So the local news channels were, naturally, all abuzz about today's closing of the Baltimore Harbor Tunnels that may or may not be terror related.
One of the little stories in the wall-to-wall coverage of the incident concerned a woman trapped in a Greyhound Bus that was stopped inside one of the tunnels for over an hour. Her six-year-old daughter did not react well to the delay. This brought to mind another tunnel/bus horror story that I experienced about 10 years ago.
It was one of those hideous August evenings in New York. You know the kind: At least 90 degrees with the humidity sending the heat index into the unbearable-for-humans category. And we were in an unairconditioned bus slowly creeping into the Lincoln Tunnel. Shortly after we made it inside, all hell broke loose. Sirens, cops, ambulances--an accident in the tube--our tube. As the minutes ticked on, all talking stopped. Everyone was just breathing through their mouths, praying to God that we'd start moving soon and get out of this living hell.
And then a woman from the back of the bus ran up to the door and began pleading with the bus driver to let her out. "I've got to get out! I can't take this anymore!!" She began pounding on the door.
It was horrible. Because, of course, she gave voice to what we were all thinking: Am I gonna die of asphyxiation in this godforsaken tunnel? Will I collapse from heat stroke? Will I drown in my own sweat? So on top of the heat, the smog, the horns and sirens there was this twanging as the collective muscles of about 70 people clenched to see what would happen next. Would the driver let her off? Would we all succumb to her madness and start clamoring to be let out? Would a riot ensue?

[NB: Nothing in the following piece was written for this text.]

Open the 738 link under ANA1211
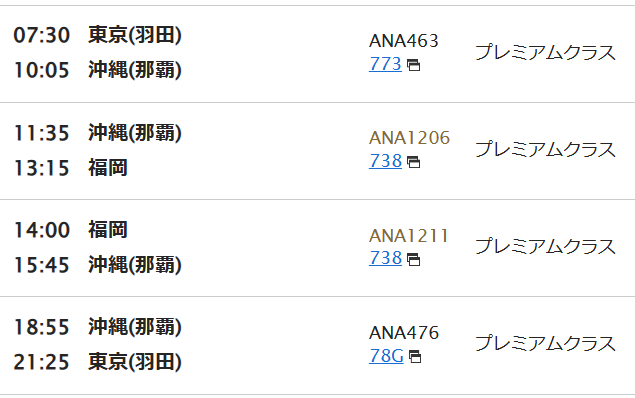Screen dimensions: 635x398 [385, 258]
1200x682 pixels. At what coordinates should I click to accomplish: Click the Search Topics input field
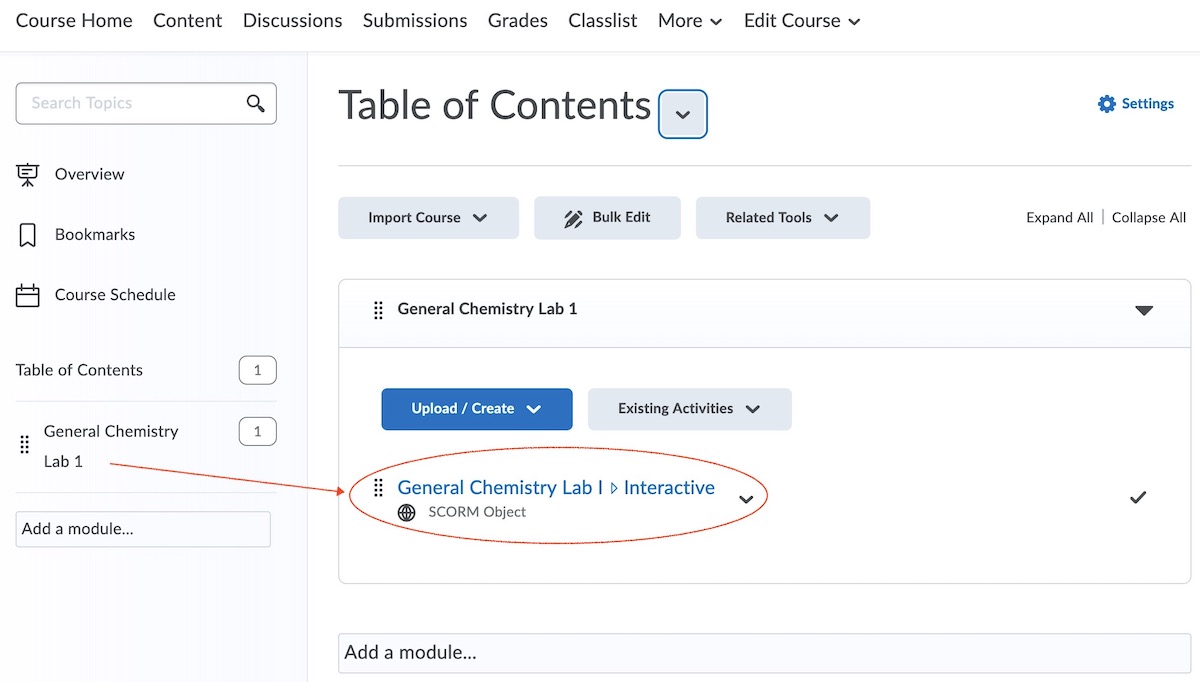point(130,103)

Thankfully, the bus driver had one of those low, calming voices and he somehow managed to talk the woman down. But she still stood at the front of the bus, grasping a pole and panting until the bus got moving again.
Flash forward to November 2001. I'm on the Garden State Parkway, driving to library school and musing about my upcoming Thanksgiving trip to California when all of a sudden it occurs to me that, once the plane is aloft, I won't be able to get off.
Now, this may sound elementary to you. But I pictured myself wedged into one of those crummy seats in coach between an old drunk and a fat lady, stuck for five hours. And unable to change my mind. Unable to say: Never mind, I'll be staying home this Thanksgiving. And I thought of that woman on the bus. And I thought, "What an ignominious end: To go down, with a planeload of passengers, after having forced the emergency exit open because I had to get off the plane."
And that is why, boys and girls, I always carry Xanax with me. Because you never know when a panic attack will strike.